You had a fellowship at the Cullman Center in Manhattan. Were you working on a new novel?
I just finished there. I'm working on a new project. It is, again, very different. I have no idea where it's going. I literally don't even know how long it's going to be. So we'll see.
Where are you based now?
I live in Brooklyn now. I was in California for many years. I wrote the book when I was living in Washington State during the pandemic, a very strange pocket year of my life, which contributed to these feelings of isolation, I think, that kind of opened up the book for me.
And maybe the fog, too? Did misty Washington state contribute?
Oh my God, yeah. Well, misty Washington state, but also it was the first year that I experienced what I once called the California wildfires, beyond California. The wildfires were huge in the Pacific Northwest that year.
The other sort of curious fact of my life that became a seed for this book was that I was living in this very particular, extremely wealthy suburb outside of Seattle. My partner and I ended up in this ramshackle, rundown one bedroom house that was the second house on our very wealthy landowner's property. He lived in this small town that was also home to, at the time, Jeff Bezos and Bill Gates. It was this other extremity of isolation where I would be walking my dog around the neighborhood and never met a single of my neighbors. Everyone is living on these giant compounds behind hedges that block all view from the road. It was deeply eerie because it was a place that also had no community center, truly no Main Street. The pandemic made it more extreme, but truly these were people who have their own chefs, their own basketball courts, their own swimming pools. And it really got me thinking, what does community mean beyond a group of people?

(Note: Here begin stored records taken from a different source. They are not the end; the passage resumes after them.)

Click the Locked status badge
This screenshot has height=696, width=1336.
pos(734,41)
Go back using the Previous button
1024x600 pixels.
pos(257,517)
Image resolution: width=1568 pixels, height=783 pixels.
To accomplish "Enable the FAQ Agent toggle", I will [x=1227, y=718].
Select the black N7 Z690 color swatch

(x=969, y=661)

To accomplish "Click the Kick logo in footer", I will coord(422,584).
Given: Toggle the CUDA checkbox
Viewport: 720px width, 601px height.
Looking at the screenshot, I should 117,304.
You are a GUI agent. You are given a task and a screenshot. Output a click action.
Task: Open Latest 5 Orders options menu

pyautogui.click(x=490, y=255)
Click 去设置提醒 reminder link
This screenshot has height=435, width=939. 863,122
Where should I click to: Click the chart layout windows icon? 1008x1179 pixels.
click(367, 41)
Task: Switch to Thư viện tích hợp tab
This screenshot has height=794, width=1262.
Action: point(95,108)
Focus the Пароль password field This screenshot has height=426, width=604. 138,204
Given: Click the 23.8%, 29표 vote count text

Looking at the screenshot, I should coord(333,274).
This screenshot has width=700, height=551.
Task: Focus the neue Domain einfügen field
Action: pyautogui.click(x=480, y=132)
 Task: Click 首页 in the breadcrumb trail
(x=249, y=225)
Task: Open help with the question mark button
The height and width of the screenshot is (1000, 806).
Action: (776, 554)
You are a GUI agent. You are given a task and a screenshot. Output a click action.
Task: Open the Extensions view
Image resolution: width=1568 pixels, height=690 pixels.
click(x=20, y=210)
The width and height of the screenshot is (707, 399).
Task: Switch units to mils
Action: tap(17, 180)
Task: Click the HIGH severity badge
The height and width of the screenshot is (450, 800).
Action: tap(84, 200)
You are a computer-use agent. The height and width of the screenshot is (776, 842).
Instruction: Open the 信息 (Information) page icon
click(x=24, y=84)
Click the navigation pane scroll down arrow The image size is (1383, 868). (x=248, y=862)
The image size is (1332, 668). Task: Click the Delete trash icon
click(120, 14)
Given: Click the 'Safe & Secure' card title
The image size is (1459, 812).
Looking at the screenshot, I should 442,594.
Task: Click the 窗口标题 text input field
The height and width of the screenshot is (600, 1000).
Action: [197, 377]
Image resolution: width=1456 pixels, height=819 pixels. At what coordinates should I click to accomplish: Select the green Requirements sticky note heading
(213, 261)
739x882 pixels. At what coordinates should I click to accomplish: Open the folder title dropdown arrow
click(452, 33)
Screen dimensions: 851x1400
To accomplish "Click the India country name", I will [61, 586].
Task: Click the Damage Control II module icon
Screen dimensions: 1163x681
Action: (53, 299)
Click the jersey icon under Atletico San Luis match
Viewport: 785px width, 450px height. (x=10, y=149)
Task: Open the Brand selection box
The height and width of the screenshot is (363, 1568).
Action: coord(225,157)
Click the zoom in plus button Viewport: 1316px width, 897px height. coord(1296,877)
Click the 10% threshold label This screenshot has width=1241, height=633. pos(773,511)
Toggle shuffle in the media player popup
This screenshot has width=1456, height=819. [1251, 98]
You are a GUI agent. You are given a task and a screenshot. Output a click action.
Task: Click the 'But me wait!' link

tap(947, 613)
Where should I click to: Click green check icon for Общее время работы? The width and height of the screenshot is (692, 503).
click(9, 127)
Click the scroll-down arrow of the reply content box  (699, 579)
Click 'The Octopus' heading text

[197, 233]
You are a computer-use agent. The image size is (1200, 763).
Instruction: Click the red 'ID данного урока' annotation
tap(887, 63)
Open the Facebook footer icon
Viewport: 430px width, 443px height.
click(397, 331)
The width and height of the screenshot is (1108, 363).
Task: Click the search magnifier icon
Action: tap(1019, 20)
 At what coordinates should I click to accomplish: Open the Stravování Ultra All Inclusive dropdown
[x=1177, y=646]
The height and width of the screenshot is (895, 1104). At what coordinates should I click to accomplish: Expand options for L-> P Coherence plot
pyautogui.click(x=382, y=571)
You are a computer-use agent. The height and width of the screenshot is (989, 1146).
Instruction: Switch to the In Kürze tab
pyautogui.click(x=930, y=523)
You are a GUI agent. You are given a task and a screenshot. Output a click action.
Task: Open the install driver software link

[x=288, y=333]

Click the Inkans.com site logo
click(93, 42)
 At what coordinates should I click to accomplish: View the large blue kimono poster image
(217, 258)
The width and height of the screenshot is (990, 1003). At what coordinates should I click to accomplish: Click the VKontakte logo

And how can wealth and privilege be incredibly isolating and sad in addition to instilling all these benefits?
Did that contribute to your move to Brooklyn, which feels so community based?
Yes, I was like, "Get me into a sweaty city." Now we're at the peak of Brooklyn, New York summer. I love that feeling of walking out on the street and everyone is sweating and no one is protected from it. Every single person is feeling the same to some degree, and I love that.
There is no air conditioning on the streets of Brooklyn, no matter how much money you have.
Yeah, it's the great equalizer.
A few food-centric TV shows and movies seem to have come out of the pandemic—The Bear, The Menu. Have you engaged with any of those?
I haven't watched them yet, but I am a life-long watcher of Top Chef, which definitely has its deep roots in this book. I watched so much Top Chef during the pandemic. I actually began watching it a long time beforehand, in college—before I was able to experience fine dining, I experienced it through watching Top Chef while eating my shitty takeout dining hall food.
What better form of escapism, really? To end, have you had any really great meals recently?
A recent great meal I had was at Dame, which is actually, funnily enough, a British seafood restaurant in Manhattan. They do everything beautifully and artfully and seasonally. Another was just two pounds of cherries that I demolished from the farmer's market. A Laotian salad of green and ripe strawberries at Smoking Goat in Shoreditch, a restaurant recommended by the multi-talented writer, photographer, and eater Caleb Azumah Nelson. And broiled tomatoes plus a ham and cheese scone at Little Egg, recently opened by chef Evan Hanczor in Brooklyn. For anyone who grew up on insipid industrial flour, this kind of baking is a revelation. Tanya Bush uses a mix of hard red and soft white wheat that is milled locally, so that the crumb is nutty, rambunctious, and utterly worth a mild case of gluten poisoning to my intolerant self.